Imagino a muchos madridistas ateridos de frío y no hay más razones que las meteorológicas. El Real Madrid sigue siendo el mismo equipo de hace una semana, el mismo que mereció puntuar en Sevilla (probablemente ganar) y el mismo que mantiene intacta su candidatura para los grandes torneos en disputa, Liga y Champions. El mismo de la cuarentena sin derrotas. Comprendo que este juego despierta emociones extremas, y entiendo que lo contrario de la alegría ha de ser la pena y la frustración. Sin embargo, no veo razones para profundizar en el chasco.
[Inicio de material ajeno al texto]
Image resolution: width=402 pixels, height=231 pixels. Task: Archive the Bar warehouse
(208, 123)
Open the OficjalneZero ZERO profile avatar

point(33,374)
Es más, recomendaría no hacerlo.
En mi opinión, lo peor de perder en Sevilla fueron las críticas a Keylor y el inmediato suspiro por De Gea; el reproche a Benzema por la pérdida de un balón como tantos después de un partido formidable, el avieso cuestionamiento de Zidane. El ventajismo, en definitiva. Ese impulso autodestructivo es una amenaza más seria que los rivales que surgirán por el camino.
Se puede perder contra el Sevilla, aun jugando bien, y es posible que te venza el Celta si no haces un buen partido. No es un drama. Tal vez sea una advertencia, pero no un drama. Seamos serios. No hay drama que ofrezca una oportunidad de salvación a la semana siguiente.
Recuerdo, aunque ya no habrá voluntad de hacer memoria, que el Real Madrid, sin ser brillante, hizo méritos para marcar primero y alargó su dominio hasta el gol de Iago Aspas, minuto 63. A partir de ahí, el descontrol perjudicó a quien suele beneficiar. Ese intercambio de papeles indica la categoría del Celta, un equipo tan serio como su entrenador. El crecimiento de Aspas tampoco debe ser pasado por alto: siempre ha sido un buen futbolista, pero, de un tiempo a esta parte, ha conseguido adueñarse de los partidos, influirlos como sólo pueden hacerlo los más grandes.
No hay crisis salvo que haya voluntad de prender la mecha. Hay baches y están exactamente donde los señalaba el mapa.